Powell says the economy will likely need more support from the Fed for the recovery to be ‘robust’

Finance

Federal Reserve chairman Jerome Powell said more stimulus is needed to ensure a robust economic recovery from the coronavirus crisis.

“It may well be the case that the economy will need more support from all of us if the recovery is to be a robust one,” Powell said in a virtual press conference on Wednesday following the central bank’s policy decision. “Will there be a need to do more though? I think the answer to that would be yes.”

“We have a number of dimensions on which we can still provide support to the economy as you know our credit policies are not subject to specific dollar limit,” Powell said. “They can be expanded as needed and we can do new ones, so we can continue to be part of the answer.”

In a bid to offset the economic damage from the coronavirus damage, the Fed has slashed its benchmark interest rate to near zero and launched a variety of programs that also look to get money to households and businesses in need.

“We can do what we can do, and we will do it to the absolute limit of those powers,” Powell added.

Following this week’s Federal Open Market Committee meeting, the central bank said it would maintain its current interest rate target between 0% and 0.25%. It pledged to keep rates near zero until full employment returns and inflation gets back to around the Fed’s long-stated 2% goal.

The U.S. economy shrank 4.8% in the first quarter, marking the biggest decline since the worst of the financial crisis.

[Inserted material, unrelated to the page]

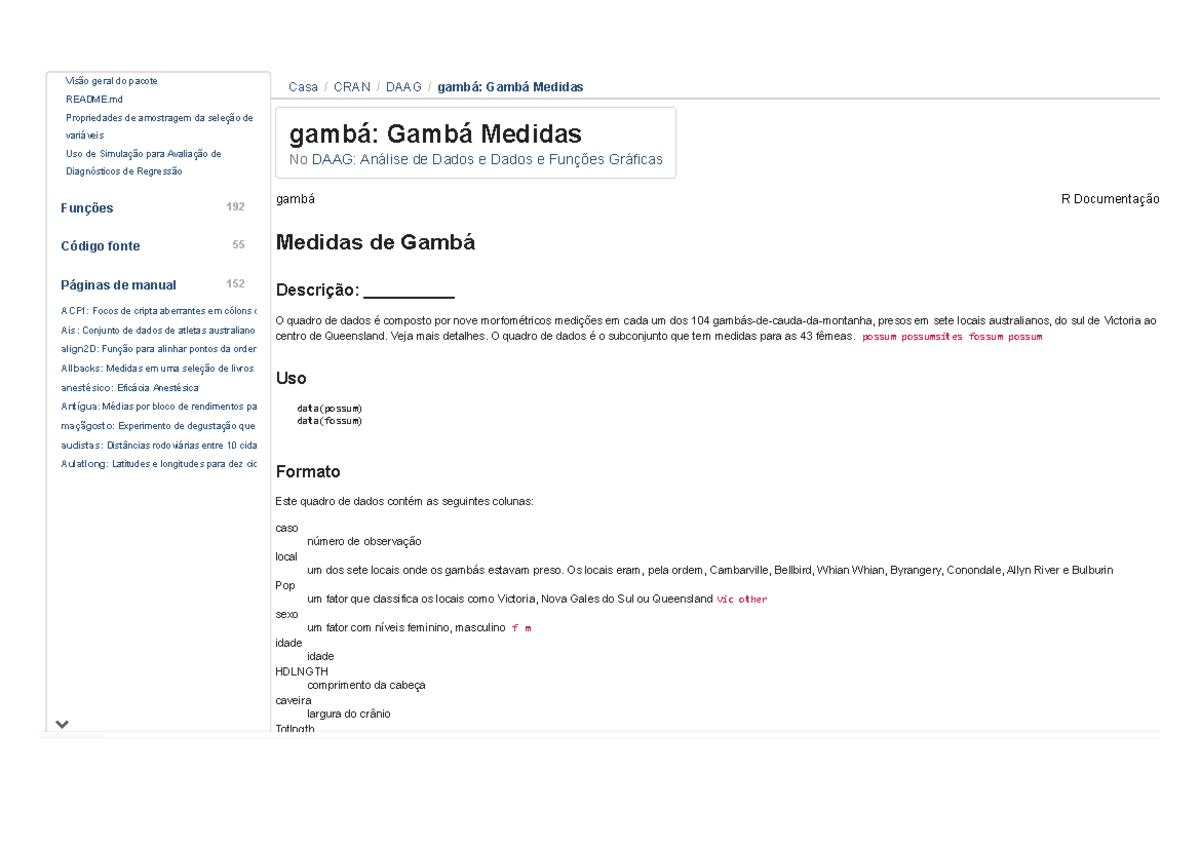Open the README.md page in the sidebar
Viewport: 1200px width, 848px height.
pos(93,99)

The pandemic also wiped out all the job gains since the Great Recession, as more than 26 million Americans filed for unemployment over the last five week.

“Overall economic activity will likely drop at an unprecedented rate in the second quarter,” Powell said. “Both the depth and duration of the economic downturn are extraordinary uncertain, and will depend in large part on how quickly the virus is brought under control.”

Powell said there are legal restrictions on what the central bank can do, such as not being allowed to limit to insolvent companies, but that it will do everything it is allowed to do.